According to OpenAI's own definition, AGI would be 'a highly autonomous system that outperforms humans at most economically valuable work.' Setting aside whether this is something humanity should be striving for, OpenAI CEO Sam Altman's arguments for GPT-5 being a 'significant step' in this direction sound remarkably unspectacular.
He claims GPT-5 is better at writing computer code than its predecessors. It is said to 'hallucinate' a bit less, and is a bit better at following instructions – especially when they require following multiple steps and using other software. The model is also apparently safer and less 'sycophantic', because it will not deceive the user or provide potentially harmful information just to please them.
Altman does say that 'GPT-5 is the first time that it really feels like talking to an expert in any topic, like a PhD-level expert.' Yet it still doesn't have a clue about whether anything it says is accurate, as you can see from its attempt below to draw a map of North America.

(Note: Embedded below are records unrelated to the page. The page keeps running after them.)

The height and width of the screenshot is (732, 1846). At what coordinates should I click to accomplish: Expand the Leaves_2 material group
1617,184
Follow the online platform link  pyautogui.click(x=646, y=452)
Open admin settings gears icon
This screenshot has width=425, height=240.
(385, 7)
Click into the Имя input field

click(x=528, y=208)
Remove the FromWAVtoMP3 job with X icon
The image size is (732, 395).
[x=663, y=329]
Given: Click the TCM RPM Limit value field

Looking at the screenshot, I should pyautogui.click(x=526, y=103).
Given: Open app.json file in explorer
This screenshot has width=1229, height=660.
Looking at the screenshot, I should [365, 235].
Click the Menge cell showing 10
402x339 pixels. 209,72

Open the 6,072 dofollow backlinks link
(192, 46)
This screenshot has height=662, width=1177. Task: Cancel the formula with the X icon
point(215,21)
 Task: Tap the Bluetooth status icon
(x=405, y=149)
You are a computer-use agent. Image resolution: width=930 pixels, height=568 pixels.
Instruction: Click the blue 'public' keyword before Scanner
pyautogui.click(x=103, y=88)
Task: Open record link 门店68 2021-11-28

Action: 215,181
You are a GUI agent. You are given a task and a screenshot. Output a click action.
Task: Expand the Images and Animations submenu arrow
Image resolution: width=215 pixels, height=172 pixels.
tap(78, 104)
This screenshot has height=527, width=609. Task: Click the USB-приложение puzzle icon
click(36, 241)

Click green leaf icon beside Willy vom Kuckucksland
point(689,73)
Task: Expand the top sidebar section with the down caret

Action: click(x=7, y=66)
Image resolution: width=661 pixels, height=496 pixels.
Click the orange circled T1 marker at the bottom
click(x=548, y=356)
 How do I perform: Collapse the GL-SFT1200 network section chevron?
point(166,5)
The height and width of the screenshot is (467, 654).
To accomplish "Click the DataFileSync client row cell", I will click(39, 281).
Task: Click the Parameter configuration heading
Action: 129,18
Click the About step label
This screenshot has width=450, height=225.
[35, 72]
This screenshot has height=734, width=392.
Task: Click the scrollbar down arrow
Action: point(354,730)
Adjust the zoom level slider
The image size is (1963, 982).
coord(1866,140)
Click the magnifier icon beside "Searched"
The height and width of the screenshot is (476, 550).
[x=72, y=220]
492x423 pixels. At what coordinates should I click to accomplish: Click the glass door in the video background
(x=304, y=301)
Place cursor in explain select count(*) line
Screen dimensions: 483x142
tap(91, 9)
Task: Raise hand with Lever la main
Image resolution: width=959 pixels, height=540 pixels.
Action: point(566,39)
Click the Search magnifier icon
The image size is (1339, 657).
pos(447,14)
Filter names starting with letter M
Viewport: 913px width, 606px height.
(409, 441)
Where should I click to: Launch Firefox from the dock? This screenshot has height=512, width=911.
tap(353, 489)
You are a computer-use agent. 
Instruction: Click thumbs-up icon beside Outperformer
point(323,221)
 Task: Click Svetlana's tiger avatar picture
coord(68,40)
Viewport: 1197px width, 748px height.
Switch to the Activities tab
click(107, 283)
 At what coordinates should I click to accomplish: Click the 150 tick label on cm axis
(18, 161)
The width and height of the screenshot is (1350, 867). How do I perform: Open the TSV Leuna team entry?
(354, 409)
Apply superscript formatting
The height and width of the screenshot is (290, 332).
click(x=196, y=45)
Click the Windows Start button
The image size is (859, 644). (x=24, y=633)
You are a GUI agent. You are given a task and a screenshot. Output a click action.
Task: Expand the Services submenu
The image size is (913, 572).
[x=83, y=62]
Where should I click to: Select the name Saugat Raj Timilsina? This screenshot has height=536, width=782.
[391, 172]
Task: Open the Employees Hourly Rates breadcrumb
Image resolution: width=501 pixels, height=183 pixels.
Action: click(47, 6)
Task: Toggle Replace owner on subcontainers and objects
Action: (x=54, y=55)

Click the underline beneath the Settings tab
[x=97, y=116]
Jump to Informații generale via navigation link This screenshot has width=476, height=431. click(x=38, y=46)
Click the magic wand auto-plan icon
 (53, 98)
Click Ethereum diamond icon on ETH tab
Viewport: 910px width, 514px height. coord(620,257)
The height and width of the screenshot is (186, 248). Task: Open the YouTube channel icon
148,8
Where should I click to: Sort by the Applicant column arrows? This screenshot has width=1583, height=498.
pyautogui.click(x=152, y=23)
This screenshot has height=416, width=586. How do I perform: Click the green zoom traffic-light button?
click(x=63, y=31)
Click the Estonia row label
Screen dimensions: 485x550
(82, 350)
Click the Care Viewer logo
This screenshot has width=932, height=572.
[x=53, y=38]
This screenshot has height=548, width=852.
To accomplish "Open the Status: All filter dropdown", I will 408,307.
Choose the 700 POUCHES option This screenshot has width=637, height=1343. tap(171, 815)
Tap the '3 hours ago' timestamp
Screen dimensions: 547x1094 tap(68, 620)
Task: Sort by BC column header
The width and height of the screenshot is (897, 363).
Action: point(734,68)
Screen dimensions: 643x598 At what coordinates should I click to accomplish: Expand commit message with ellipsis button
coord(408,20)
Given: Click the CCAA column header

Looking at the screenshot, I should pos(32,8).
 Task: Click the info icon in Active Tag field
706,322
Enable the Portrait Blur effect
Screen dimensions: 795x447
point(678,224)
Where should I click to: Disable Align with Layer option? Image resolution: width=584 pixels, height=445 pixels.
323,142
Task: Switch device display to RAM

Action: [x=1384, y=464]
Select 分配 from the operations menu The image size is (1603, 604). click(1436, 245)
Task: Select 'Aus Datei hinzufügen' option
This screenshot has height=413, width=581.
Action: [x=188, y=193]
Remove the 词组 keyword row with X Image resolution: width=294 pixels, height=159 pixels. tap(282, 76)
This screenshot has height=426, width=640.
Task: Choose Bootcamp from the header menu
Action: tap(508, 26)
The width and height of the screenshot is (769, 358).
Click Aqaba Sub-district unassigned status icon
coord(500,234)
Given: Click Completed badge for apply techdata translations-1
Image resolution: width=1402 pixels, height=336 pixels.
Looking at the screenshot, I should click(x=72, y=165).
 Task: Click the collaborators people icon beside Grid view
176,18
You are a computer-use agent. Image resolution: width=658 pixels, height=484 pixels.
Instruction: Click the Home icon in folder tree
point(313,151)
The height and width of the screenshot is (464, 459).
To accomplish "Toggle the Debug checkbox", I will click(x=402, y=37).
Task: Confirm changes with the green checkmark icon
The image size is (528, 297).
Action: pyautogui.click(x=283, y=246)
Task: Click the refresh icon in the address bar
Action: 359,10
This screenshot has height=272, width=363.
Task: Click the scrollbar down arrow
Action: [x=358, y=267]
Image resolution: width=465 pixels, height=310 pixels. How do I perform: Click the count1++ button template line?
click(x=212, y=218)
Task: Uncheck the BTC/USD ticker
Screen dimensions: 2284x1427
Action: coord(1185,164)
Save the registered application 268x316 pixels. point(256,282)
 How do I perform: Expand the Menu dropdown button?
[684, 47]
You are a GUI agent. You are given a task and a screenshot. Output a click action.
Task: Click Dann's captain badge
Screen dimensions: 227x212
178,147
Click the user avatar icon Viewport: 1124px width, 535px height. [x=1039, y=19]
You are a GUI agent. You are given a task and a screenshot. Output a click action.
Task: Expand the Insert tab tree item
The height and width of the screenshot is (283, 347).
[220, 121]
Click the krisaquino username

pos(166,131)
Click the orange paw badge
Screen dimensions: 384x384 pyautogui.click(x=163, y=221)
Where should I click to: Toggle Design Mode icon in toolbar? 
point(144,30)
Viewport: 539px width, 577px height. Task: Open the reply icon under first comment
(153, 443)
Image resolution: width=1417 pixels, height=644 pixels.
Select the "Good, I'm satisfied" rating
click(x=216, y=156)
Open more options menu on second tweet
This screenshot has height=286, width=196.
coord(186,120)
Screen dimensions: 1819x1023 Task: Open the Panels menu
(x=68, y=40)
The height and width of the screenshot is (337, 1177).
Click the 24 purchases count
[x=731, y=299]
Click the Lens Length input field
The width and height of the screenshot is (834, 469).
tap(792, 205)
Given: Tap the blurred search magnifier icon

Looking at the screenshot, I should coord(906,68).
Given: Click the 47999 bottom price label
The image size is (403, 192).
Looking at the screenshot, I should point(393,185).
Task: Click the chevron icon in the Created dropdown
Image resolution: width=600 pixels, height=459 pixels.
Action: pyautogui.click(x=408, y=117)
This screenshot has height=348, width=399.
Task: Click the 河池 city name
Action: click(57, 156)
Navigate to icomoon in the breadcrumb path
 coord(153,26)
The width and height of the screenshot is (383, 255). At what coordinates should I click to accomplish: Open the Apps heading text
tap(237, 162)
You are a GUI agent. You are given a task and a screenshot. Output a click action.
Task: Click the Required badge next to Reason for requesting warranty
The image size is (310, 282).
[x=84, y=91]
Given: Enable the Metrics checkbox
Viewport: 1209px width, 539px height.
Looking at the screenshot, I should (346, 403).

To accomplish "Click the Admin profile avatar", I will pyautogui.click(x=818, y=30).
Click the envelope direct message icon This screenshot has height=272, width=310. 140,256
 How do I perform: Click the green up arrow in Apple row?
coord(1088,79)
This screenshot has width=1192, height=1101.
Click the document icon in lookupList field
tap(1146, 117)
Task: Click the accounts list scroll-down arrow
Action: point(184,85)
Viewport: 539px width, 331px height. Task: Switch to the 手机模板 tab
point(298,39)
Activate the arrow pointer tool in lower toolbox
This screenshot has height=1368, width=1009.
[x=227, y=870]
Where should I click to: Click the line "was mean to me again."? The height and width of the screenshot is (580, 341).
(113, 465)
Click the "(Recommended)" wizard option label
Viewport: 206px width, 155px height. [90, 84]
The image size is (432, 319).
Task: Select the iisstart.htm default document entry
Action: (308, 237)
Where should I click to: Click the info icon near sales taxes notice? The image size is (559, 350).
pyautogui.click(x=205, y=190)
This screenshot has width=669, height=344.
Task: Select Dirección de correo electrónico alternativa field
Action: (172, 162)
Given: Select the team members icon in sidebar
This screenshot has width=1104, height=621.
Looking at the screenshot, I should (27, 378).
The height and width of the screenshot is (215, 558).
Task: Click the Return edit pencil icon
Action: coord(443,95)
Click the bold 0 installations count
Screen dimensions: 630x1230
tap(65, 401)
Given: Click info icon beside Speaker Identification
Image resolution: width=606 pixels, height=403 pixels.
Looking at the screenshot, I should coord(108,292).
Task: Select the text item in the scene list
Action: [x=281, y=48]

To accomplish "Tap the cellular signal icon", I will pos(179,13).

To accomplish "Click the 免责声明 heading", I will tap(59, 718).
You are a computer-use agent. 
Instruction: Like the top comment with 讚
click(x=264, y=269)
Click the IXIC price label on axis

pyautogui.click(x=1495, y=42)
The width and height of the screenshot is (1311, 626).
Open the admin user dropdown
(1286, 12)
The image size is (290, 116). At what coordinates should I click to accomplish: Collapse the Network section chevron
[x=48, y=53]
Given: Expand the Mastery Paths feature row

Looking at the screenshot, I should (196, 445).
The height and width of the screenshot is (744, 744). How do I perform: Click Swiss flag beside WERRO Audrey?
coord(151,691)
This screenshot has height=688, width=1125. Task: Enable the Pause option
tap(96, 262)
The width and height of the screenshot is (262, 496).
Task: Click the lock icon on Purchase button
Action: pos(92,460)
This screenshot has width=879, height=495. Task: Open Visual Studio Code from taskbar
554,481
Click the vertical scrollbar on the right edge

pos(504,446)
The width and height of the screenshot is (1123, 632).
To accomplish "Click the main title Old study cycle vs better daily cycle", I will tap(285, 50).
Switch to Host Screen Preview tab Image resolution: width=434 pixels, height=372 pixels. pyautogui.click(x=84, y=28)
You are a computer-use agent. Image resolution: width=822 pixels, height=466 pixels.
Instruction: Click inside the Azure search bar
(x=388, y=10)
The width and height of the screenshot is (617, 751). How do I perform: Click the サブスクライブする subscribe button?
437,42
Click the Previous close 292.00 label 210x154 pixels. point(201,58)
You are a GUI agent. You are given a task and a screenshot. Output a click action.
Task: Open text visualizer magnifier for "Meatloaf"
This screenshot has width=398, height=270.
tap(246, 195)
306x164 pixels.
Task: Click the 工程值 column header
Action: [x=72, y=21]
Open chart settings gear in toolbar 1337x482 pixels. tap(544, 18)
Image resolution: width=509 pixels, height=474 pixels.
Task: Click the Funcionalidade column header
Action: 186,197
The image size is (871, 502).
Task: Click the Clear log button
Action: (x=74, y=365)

Sam Altman: With GPT-5, you'll have a PhD-level expert in any area you needMe: Draw a map of North America, highlighting countries, states, and capitalsGPT 5:
*Sam Altman forgot to mention that the PhD-level expert used ChatGPT to cheat on all their geography classes… pic.twitter.com/9L9VodXll1 — Luiza Jarovsky, PhD (@LuizaJarovsky) August 10, 2025
It also cannot learn from its own experience, or achieve more than 42% accuracy on a challenging benchmark like 'Humanity's Last Exam', which contains hard questions on all kinds of scientific (and other) subject matter. This is slightly below the 44% that Grok 4, the model recently released by Elon Musk's xAI, is said to have achieved.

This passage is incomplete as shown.